**Work item**
No pictures in the copy, please: retype all the records exactly.

(Dataset entries)
┏━━

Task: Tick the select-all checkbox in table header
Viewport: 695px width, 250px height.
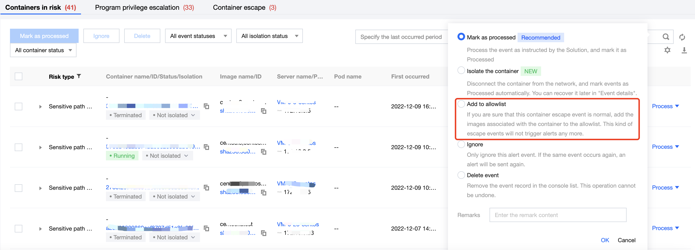Action: [19, 77]
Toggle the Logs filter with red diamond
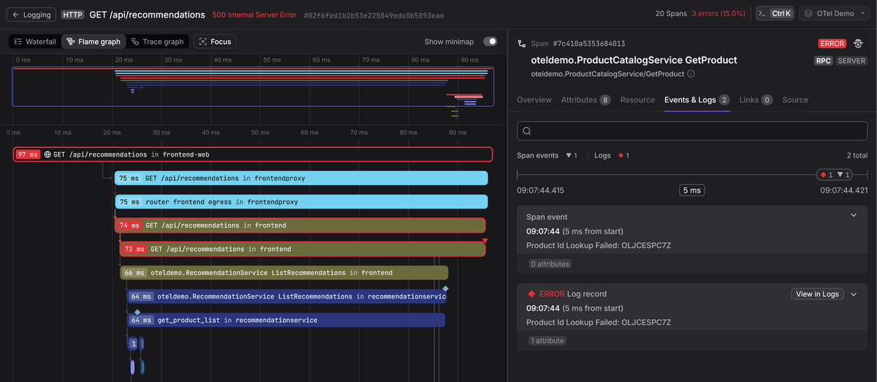877x382 pixels. pyautogui.click(x=612, y=156)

┗━━

**Response below**
Task: Tick the select-all checkbox in table header
Viewport: 695px width, 250px height.
Action: [19, 77]
Toggle the Logs filter with red diamond
877x382 pixels. pyautogui.click(x=612, y=156)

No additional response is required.